Records provided:
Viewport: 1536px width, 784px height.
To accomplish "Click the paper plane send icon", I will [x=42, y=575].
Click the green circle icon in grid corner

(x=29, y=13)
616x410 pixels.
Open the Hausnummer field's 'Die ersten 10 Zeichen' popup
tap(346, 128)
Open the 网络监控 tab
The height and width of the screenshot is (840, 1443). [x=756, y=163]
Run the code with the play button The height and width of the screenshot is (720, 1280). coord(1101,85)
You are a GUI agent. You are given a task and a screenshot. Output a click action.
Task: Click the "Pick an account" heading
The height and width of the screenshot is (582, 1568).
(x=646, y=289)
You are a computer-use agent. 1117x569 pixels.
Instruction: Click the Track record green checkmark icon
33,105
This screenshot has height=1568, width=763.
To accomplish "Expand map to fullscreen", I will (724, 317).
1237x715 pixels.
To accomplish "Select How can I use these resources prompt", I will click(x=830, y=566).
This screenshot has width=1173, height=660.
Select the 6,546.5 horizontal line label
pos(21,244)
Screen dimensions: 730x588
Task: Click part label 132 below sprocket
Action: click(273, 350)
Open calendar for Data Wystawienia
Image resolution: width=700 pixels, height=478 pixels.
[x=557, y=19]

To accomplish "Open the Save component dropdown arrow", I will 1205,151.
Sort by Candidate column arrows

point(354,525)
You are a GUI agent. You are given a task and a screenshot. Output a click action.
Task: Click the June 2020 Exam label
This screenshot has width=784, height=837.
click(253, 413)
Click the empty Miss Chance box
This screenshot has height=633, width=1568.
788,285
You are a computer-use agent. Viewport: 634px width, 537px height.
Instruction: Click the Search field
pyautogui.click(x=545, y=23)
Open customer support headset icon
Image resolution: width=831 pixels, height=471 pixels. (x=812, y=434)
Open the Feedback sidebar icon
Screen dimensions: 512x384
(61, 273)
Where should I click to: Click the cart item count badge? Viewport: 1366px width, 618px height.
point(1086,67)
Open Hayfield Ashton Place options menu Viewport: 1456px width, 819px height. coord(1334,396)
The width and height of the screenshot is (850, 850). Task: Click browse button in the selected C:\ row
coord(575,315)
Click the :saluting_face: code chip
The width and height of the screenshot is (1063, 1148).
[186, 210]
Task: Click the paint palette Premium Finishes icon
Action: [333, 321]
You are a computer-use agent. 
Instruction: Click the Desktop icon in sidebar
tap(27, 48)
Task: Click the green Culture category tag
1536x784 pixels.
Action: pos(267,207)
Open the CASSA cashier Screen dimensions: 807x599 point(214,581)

What you are asked to do:
Locate every line in the items above that contains the string "icon", and copy each of those lines. Treat case as significant.

Output below:
To accomplish "Click the paper plane send icon", I will [x=42, y=575].
Click the green circle icon in grid corner
Instruction: Click the Track record green checkmark icon
Open customer support headset icon
Open the Feedback sidebar icon
Task: Click the paint palette Premium Finishes icon
Instruction: Click the Desktop icon in sidebar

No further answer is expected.